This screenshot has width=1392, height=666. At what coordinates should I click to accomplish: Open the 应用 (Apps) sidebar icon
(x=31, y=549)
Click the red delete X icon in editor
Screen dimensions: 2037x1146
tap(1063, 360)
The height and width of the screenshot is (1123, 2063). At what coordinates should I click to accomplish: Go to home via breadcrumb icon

...

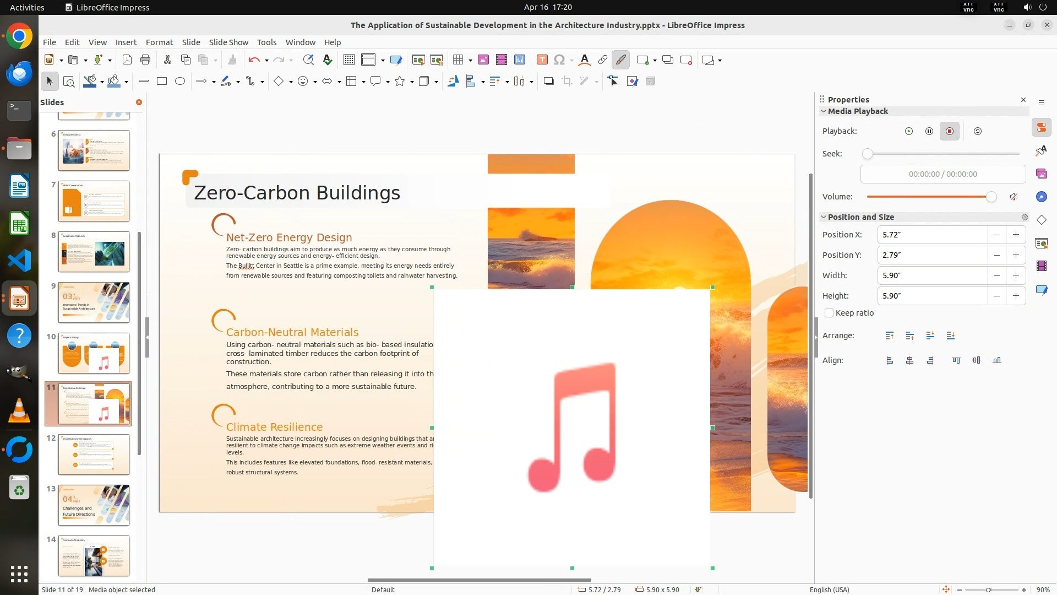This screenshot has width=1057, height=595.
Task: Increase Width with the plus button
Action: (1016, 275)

* * *

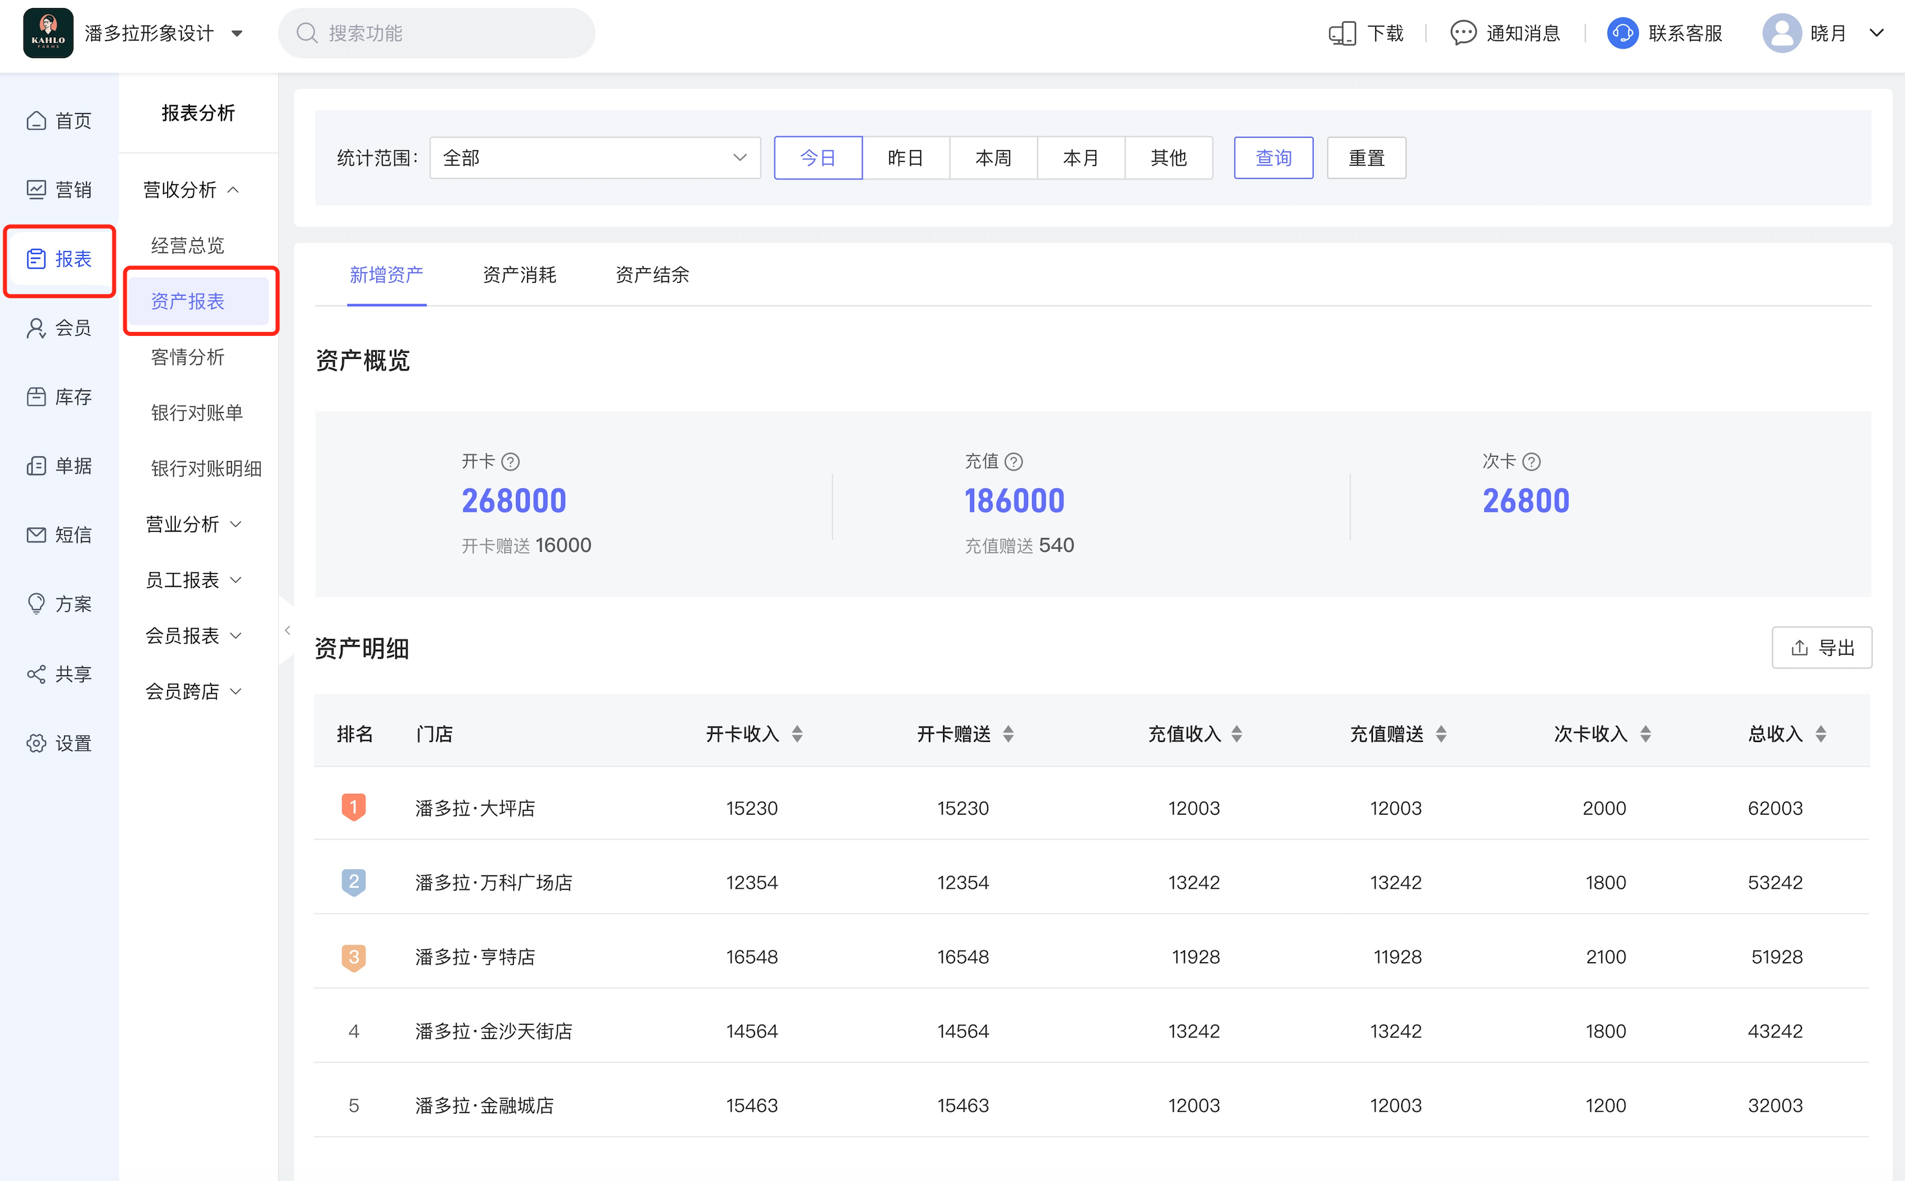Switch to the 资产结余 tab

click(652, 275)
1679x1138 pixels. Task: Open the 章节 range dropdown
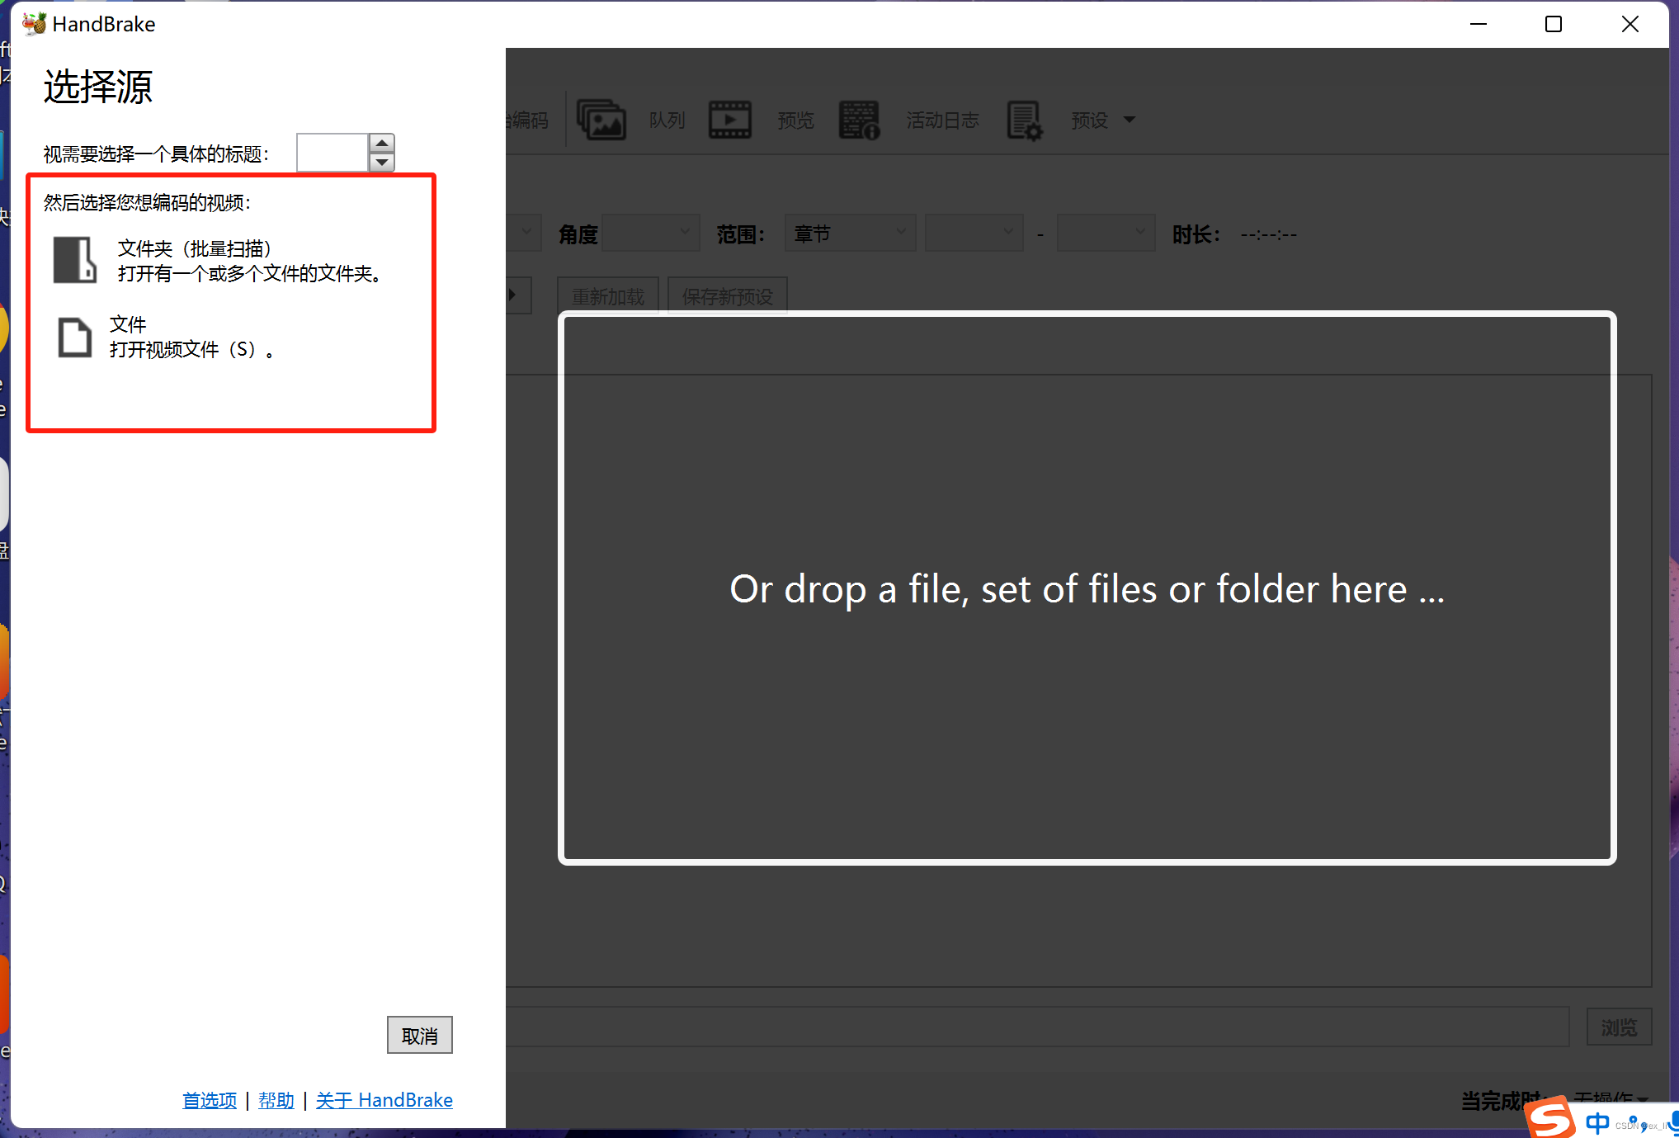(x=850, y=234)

→ **Your assignment**
Look above for the line containing "This screenshot has width=1392, height=666." and the line containing "The height and". Transcribe both, with the lines between them, exactly.

→ **Reply**
This screenshot has width=1392, height=666. At what coordinates should I click to accomplish: Open the 应用 (Apps) sidebar icon
(x=31, y=549)
Click the red delete X icon in editor
Screen dimensions: 2037x1146
tap(1063, 360)
The height and width of the screenshot is (1123, 2063). At what coordinates should I click to accomplish: Go to home via breadcrumb icon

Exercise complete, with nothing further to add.